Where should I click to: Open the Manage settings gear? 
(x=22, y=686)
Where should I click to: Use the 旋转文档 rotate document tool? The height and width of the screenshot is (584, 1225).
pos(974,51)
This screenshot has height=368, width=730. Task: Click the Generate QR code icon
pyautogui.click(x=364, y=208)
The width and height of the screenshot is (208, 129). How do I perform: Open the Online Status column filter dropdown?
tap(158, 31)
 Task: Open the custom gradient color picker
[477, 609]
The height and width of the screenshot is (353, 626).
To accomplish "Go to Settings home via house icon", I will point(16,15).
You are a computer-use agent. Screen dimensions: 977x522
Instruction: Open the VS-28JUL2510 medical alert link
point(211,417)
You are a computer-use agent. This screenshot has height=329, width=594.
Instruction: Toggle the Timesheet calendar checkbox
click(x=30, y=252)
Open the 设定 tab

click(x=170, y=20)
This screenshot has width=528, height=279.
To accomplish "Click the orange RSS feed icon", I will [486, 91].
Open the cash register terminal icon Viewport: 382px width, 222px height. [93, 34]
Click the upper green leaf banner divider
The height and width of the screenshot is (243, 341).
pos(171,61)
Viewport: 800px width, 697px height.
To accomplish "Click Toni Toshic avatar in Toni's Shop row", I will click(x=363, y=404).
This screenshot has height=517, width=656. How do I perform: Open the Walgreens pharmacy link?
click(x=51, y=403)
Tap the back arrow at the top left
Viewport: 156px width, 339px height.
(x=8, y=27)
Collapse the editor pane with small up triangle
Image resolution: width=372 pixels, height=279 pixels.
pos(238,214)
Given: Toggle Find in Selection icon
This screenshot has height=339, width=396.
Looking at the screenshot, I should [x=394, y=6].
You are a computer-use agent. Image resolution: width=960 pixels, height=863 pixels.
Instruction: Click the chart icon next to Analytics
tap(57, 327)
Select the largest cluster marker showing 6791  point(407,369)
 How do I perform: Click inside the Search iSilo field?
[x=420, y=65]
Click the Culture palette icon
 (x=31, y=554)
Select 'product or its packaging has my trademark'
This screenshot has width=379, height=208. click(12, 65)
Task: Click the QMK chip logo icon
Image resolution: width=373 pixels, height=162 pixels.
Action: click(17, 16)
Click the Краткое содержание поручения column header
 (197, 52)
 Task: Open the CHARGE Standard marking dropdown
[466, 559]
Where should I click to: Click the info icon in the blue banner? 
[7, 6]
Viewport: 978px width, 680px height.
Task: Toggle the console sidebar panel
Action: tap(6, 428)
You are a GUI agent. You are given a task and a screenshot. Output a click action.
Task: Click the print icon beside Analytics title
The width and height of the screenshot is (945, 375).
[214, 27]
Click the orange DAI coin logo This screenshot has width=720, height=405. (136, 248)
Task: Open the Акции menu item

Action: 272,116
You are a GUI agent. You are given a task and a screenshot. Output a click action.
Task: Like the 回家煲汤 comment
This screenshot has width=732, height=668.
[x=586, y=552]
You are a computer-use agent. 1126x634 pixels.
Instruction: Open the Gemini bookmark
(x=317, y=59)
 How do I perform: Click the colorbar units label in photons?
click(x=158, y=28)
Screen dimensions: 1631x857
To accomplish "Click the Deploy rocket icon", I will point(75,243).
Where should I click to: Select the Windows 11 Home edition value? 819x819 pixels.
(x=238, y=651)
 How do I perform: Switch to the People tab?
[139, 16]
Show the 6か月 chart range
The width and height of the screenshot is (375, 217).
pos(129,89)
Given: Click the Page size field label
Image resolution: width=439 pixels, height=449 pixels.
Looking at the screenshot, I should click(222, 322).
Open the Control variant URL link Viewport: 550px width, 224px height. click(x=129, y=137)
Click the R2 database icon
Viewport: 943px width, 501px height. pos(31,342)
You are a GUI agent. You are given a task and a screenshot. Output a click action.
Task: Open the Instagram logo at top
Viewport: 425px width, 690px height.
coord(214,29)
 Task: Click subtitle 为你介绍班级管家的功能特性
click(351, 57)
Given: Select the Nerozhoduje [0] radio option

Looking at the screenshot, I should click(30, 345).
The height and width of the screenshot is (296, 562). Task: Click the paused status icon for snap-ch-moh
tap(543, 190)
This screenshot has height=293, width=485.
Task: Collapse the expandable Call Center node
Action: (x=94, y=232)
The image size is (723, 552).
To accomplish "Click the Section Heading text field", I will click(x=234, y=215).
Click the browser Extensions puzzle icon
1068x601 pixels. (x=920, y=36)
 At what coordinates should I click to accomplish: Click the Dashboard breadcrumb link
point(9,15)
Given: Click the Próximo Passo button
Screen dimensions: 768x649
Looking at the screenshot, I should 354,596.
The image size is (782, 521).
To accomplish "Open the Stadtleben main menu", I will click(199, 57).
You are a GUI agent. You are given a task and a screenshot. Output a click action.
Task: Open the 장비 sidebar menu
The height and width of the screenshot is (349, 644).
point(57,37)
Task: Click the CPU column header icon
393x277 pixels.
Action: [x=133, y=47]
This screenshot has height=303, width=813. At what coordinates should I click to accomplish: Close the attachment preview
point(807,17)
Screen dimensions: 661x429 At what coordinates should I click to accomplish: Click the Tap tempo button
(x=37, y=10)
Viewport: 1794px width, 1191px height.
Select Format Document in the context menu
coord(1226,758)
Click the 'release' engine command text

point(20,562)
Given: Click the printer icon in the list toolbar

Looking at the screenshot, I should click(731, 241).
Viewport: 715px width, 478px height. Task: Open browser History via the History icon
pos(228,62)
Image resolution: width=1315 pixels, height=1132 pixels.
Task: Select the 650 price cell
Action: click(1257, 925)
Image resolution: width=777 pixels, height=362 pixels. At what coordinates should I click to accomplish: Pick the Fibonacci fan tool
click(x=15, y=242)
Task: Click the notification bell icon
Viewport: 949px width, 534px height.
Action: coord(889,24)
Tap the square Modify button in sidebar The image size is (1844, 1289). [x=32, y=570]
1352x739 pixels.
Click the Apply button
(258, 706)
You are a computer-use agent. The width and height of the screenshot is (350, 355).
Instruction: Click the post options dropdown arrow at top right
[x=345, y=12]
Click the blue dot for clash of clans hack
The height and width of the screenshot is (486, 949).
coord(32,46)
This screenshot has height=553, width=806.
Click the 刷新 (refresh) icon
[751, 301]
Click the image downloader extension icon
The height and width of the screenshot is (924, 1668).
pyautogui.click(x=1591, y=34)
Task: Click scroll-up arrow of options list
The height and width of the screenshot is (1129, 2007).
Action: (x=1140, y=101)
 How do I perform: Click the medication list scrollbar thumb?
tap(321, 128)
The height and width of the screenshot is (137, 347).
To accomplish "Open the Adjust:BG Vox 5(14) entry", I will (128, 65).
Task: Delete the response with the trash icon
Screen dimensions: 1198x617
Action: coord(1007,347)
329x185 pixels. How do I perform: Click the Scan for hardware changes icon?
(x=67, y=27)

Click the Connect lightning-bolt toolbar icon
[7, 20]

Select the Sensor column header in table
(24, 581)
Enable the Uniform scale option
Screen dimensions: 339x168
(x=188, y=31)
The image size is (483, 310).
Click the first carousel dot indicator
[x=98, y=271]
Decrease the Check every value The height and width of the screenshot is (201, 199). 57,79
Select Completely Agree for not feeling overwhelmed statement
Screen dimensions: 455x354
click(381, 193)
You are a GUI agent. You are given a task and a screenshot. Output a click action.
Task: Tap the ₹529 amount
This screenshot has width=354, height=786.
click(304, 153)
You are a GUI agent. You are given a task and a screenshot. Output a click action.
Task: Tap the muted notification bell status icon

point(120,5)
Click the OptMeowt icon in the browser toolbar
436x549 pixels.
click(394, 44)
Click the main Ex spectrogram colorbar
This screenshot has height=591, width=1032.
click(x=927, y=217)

▸ Aim of the exercise
Which lines in the records above contain the string "colorbar"? Pull out each of those lines, treating uppercase and lowercase as different.

▸ Finished task
 How do I perform: Click the colorbar units label in photons?
Click the main Ex spectrogram colorbar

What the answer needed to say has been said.